Rediscover this story in our archives : Yousra and friends playing in Aleppo
And find other stories similar to Yousra’s, as our film archives have been documenting the ICRC’s humanitarian work around the world for a century.
In this video editing from the 1950s, the devastation caused by war is presented without filter and affects all populations : Divers conflits des années 1950 : images de sources diverses [Aide à la Croix-Rouge]
Yousra and friends playing in Aleppo ; © ICRC ; NICHOLAS, Christopher ; TARABISHI, Sana ; 2016 ; V-F-CR-F-01666-B.

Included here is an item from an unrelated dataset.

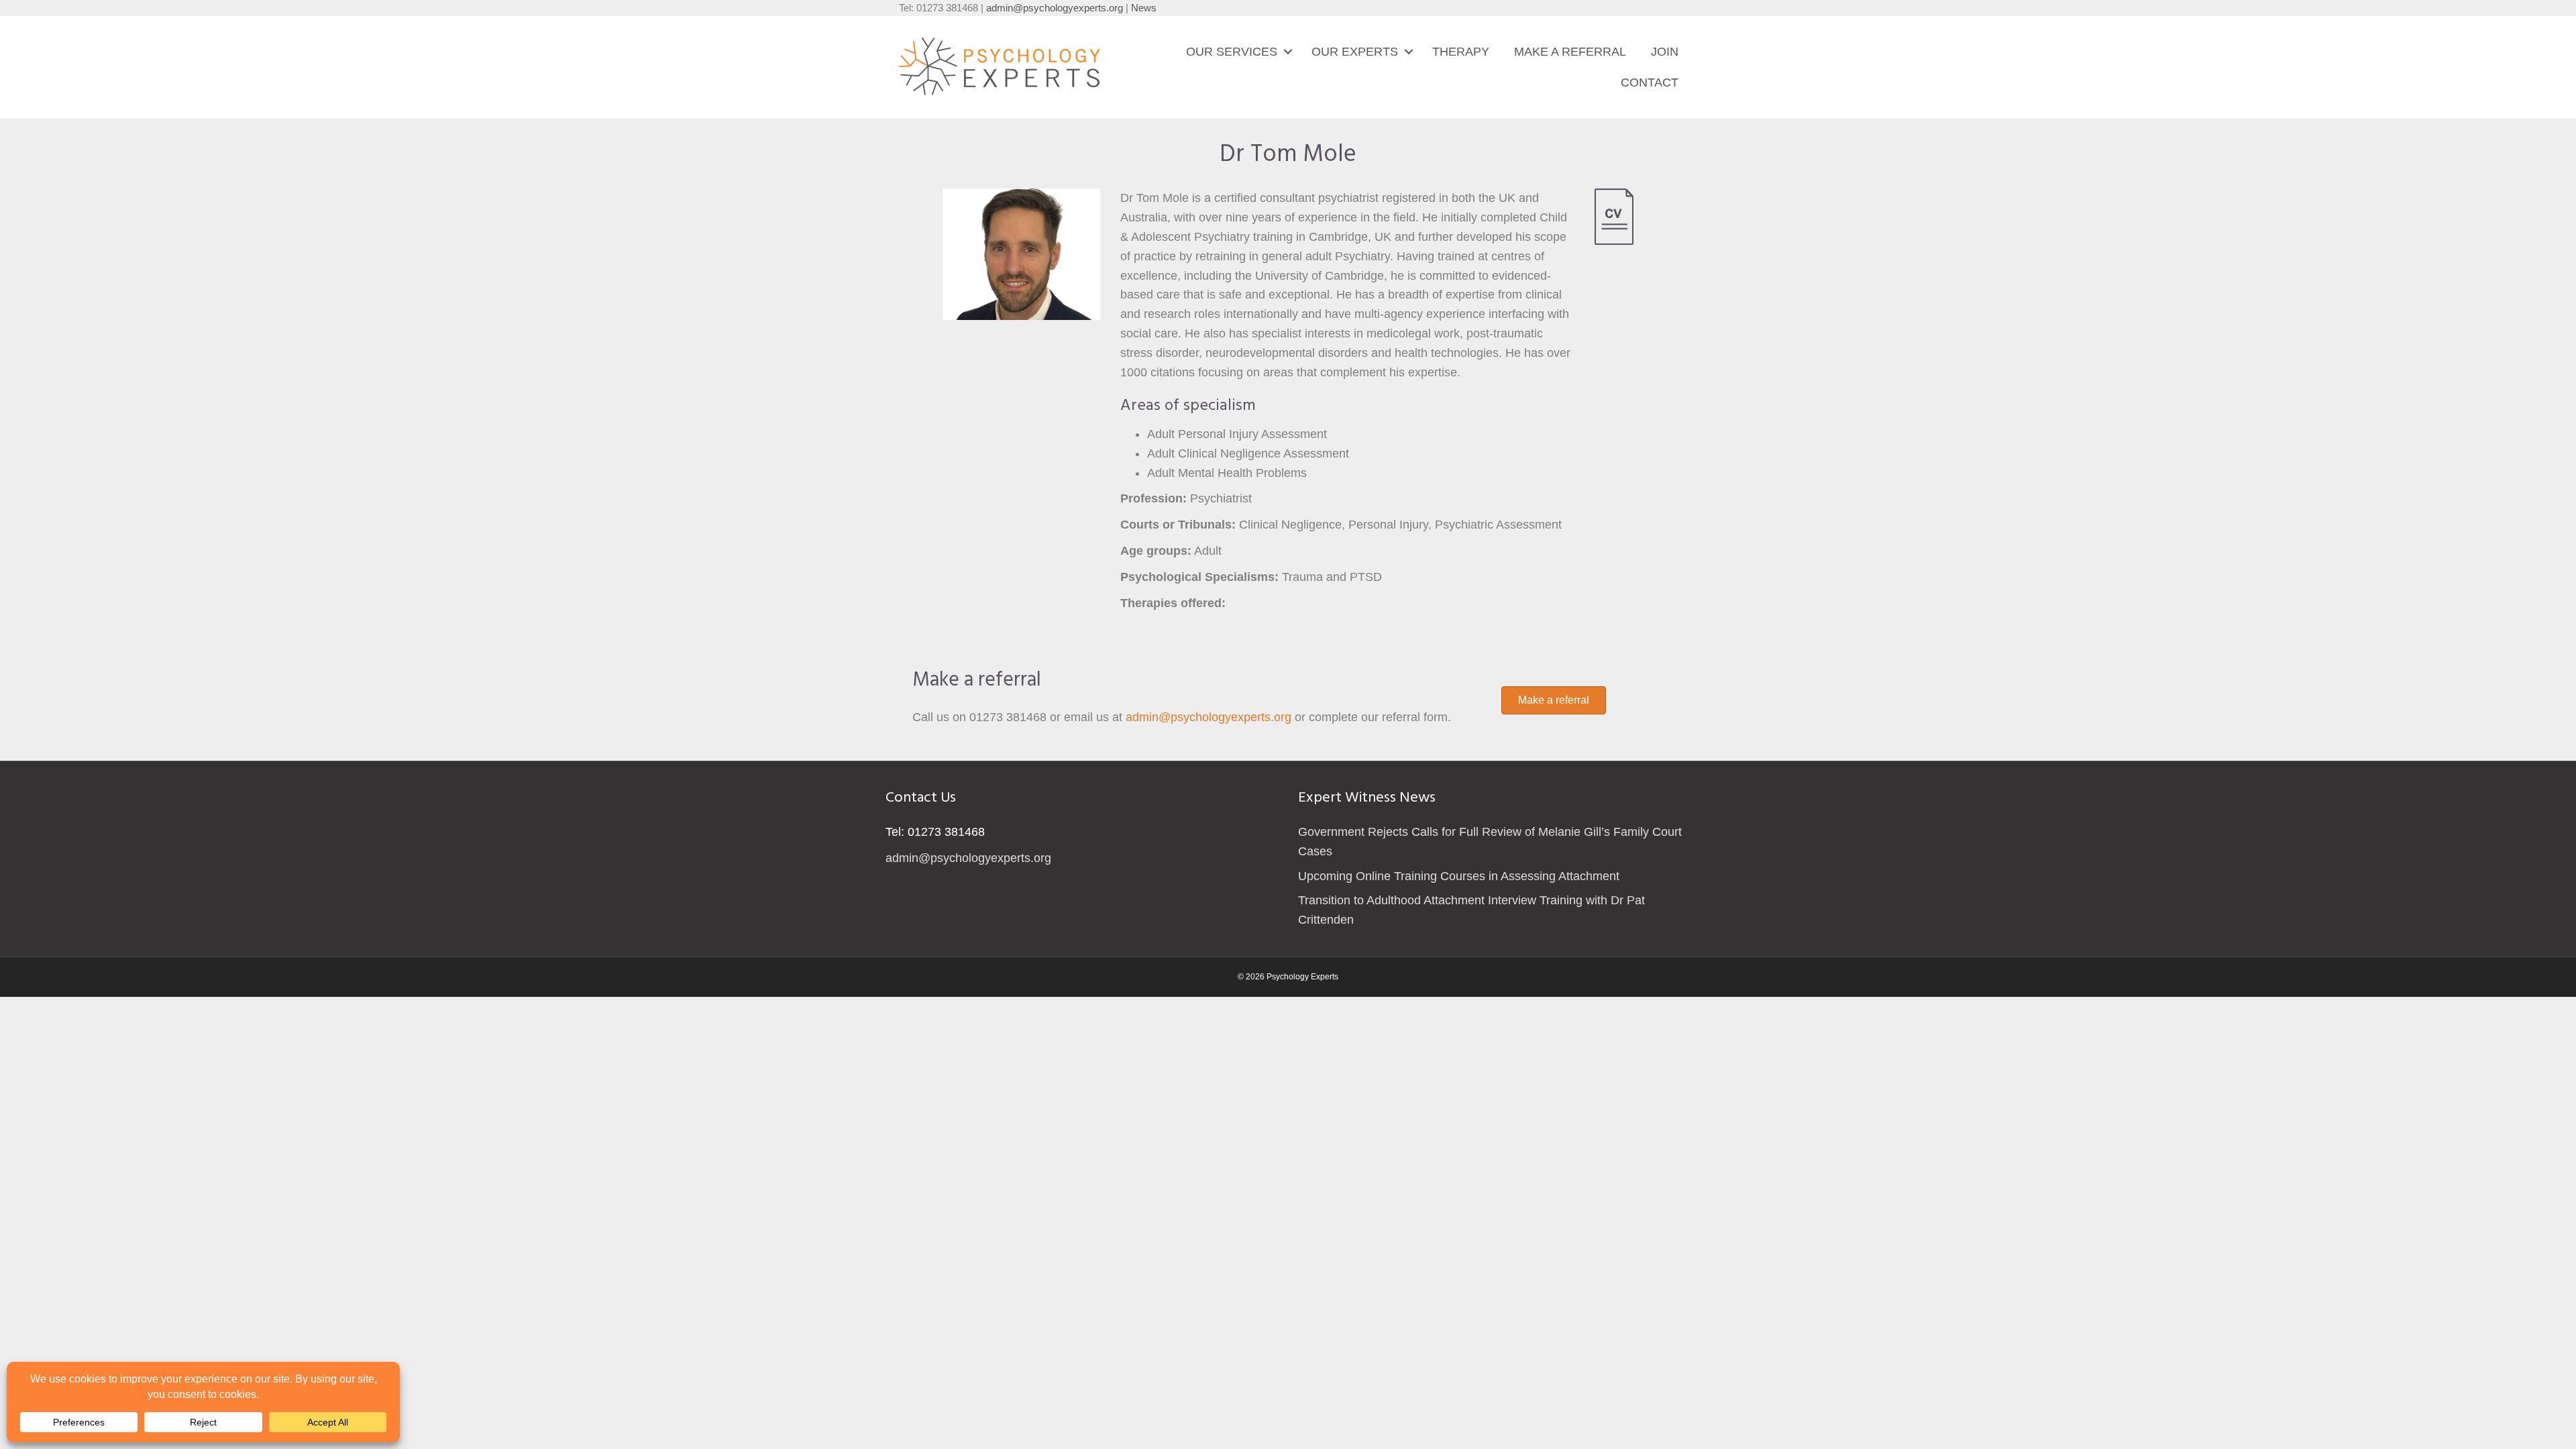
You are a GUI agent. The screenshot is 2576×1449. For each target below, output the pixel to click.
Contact (1649, 82)
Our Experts (1354, 51)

Episode 8 : Ethiopia (1985)
« When I first arrived at the center, I was given a bracelet with an identification number, my height and my degree of malnutrition. Since then, I have been coming here every day, as this is a necessary condition for me to get better. They say that a malnourished child is often a child with no appetite, so my mom stays patient and focused during my meals. She uses a spoon and enriched milk to feed me properly. That’s right! Baby bottles are not allowed here, which makes me and the other children very sad. But since my condition is already improving, I am also being gently introduced to cereals and vegetables and generally speaking, I notice that the food I can eat with my fingers always tastes better. However, it is only once I have regained enough strength that I will finally be able to leave the center for good. Until then, my name remains a four-digit identifier, my weight and height are just as important as my age, and once I am outside, it’s imperative that I have access to the food I need to survive. »

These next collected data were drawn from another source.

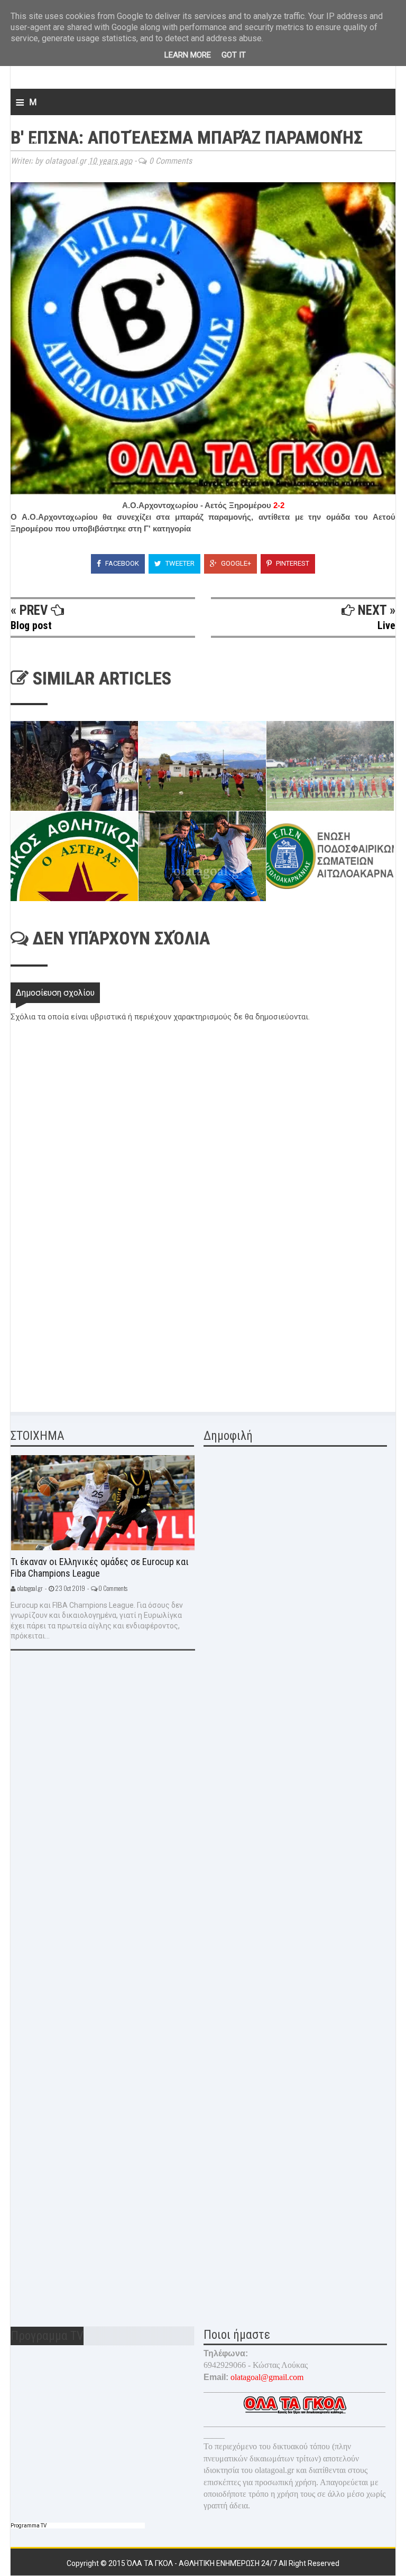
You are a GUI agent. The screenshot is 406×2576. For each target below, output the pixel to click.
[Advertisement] (90, 1324)
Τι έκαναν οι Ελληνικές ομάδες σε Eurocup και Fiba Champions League (100, 1567)
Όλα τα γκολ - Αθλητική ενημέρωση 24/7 (203, 2563)
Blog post (31, 625)
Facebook (121, 563)
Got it (234, 55)
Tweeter (179, 563)
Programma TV (29, 2525)
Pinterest (291, 563)
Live (386, 625)
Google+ (235, 563)
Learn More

Discover the entire story in our archives : A feeding-center in Ethiopia
And find other stories similar to those of the children at the center, as our film archives have been documenting the ICRC’s humanitarian work around the world for a century.
Filmed in 1968 in Nigeria, it is through equally heartbreaking images that the film « Biafra » shows the harsh reality of a clinic for the wounded, burn victims and severely malnourished children.
A feeding-center in Ethiopia ; © ICRC ; BASTIAN, Jean ; 1985 ; V-F-CR-F-00007.